HALIFAX, Nova Scotia, August 21, 2024 – Members of the early Church were initially known by their accent. Recall how Peter was “outed” on the night Jesus was arrested for speaking with the same accent or dialect as Jesus. Later, John wrote that Church members would be known by their love for each other and for people in general. The Gospels offer no other specific mention of a common identifier to be worn or displayed by followers of Jesus.
As the years passed and the persecution against the Church became more widespread, members would self-identify not by their accents (the Church had grown to include people of all nations by that time) or their love (they had to keep their heads down in public to avoid arrest, not wear their heart of their sleeve) but by the casual tracing of half a stylized fish in the dirt during a conversation with a stranger. If the stranger were also a Church member, he or she would complete the “fish”. If, however, the stranger were not in the Church, the seemingly idle marking in the dirt could just as casually be erased.

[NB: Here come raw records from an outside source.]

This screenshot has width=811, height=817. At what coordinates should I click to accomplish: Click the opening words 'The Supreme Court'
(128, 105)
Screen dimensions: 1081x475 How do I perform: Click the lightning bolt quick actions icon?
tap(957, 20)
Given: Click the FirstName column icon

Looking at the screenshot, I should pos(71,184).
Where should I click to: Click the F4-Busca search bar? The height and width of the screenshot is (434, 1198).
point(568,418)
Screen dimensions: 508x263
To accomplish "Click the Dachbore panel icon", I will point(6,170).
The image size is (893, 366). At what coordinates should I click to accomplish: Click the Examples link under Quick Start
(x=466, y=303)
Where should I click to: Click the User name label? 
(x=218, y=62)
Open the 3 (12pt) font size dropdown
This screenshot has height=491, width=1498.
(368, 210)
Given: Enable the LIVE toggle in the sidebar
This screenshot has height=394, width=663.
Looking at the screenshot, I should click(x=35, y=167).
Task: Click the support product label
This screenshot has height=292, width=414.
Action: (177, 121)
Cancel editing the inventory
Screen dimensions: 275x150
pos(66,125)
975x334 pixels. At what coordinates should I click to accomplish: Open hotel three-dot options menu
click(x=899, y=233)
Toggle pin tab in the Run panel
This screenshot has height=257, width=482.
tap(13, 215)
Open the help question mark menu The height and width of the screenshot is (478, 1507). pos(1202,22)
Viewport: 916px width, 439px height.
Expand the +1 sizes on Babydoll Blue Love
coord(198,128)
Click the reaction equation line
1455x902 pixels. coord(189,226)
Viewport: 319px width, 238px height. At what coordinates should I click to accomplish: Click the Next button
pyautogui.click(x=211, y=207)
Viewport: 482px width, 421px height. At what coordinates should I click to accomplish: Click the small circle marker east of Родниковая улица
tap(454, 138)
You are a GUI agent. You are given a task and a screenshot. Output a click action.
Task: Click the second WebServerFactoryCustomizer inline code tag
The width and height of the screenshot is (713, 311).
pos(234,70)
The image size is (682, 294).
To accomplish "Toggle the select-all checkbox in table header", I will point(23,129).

The fish symbol was simple and universal across all nations and its adoption was based on the scripture where Jesus told his disciples they would become “fishers of men”. I would assume (and it’s not unreasonable to do so) that this method of self-identification of the Church to strangers continued until the early 4th century, when Constantine halted the persecutions by making Christianity legal. It was at that time that what has become known as “the cross” was universally imposed as the main signifier of Christianity (it allegedly appeared to Constantine in a vision), and the fish identifier fell by the wayside, no longer being needed.
I wrote earlier about the symbolism of the cross in scripture. In his mentions of the cross, Jesus was drawing a parallel between a yoke that extends across the shoulders of one or more plow animals and the crossbar that is affixed to a tree or a stationary pole during crucifixion. Specifically, Jesus was telling us to pick up our crossbar daily, not the full crucifixion apparatus. The condemned didn’t carry the full crucifixion apparatus to their place of crucifixion; they only carried the crossbar, as the pole was stationary and was in many cases simply a tree trunk still rooted in the ground but stripped of limbs, branches, and leaves. Scripture does in fact state that Jesus was hung on a “tree”. So again, the cross mentioned by Jesus is not two poles crossed but the crossbar (what Jesus called the cross) only.
Therefore, I do not believe that Constantine’s cross is the cross Jesus was referring to. In other words, I do not believe that the cross mentioned by Jesus was the full crucifixion apparatus of two crossed poles (or a pole crossing a tree) but the crossbar only, which he likened to a yoke. We are to pick up our cross daily in the same way as we’re to take on ourselves the yoke of obedience and spiritual labour required by God as followers of Jesus; the two – the cross(bar) and the yoke – are intended to conjure one image of basically the same thing – a heavy piece of wood laid across our shoulders.
This distinction between what Jesus meant by the cross and what the worldly church calls “the cross” is critically important, otherwise I wouldn’t be writing about it here. The cross as a symbol predates Jesus and, of course, Constantine, and has its origins in pagan religions. As we well know, “pagan” is a polite term for “demon worship”, so the cross was originally a symbol of a demon.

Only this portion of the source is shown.